EXERCISE GOAL: Copy word for word the data from the line containing "At what (x,y)" through the end, inclusive, omitting the pictures.

EXCERPTED DATA:
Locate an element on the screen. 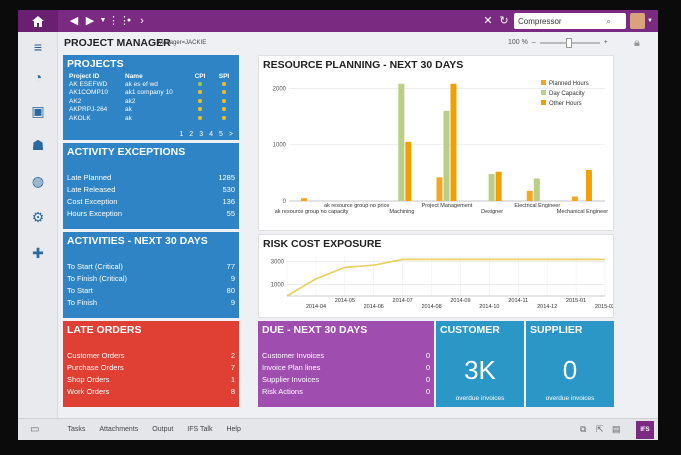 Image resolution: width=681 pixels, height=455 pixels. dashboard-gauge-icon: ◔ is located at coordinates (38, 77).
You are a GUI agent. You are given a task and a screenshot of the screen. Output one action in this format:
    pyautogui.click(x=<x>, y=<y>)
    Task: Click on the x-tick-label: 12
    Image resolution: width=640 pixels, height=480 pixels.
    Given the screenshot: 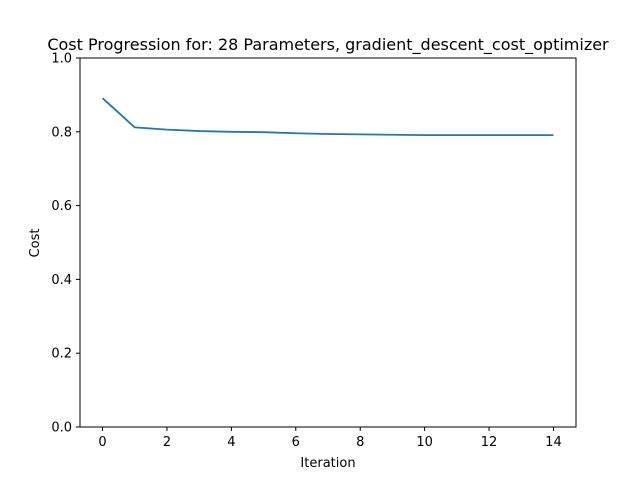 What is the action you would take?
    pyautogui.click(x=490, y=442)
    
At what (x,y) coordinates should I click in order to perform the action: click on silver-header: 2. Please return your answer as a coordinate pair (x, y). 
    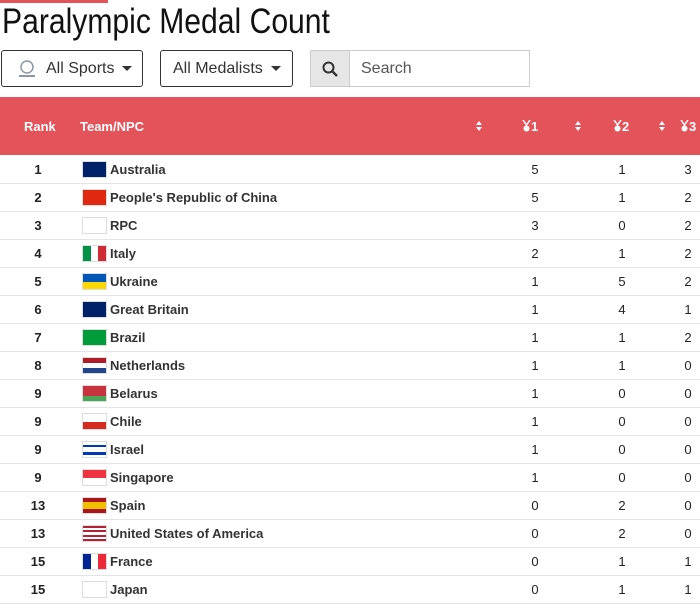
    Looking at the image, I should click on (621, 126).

EXERCISE RESULT:
At what (x,y) coordinates should I click in order to perform the action: click on silver-header: 2. Please return your answer as a coordinate pair (x, y). 
    Looking at the image, I should click on (621, 126).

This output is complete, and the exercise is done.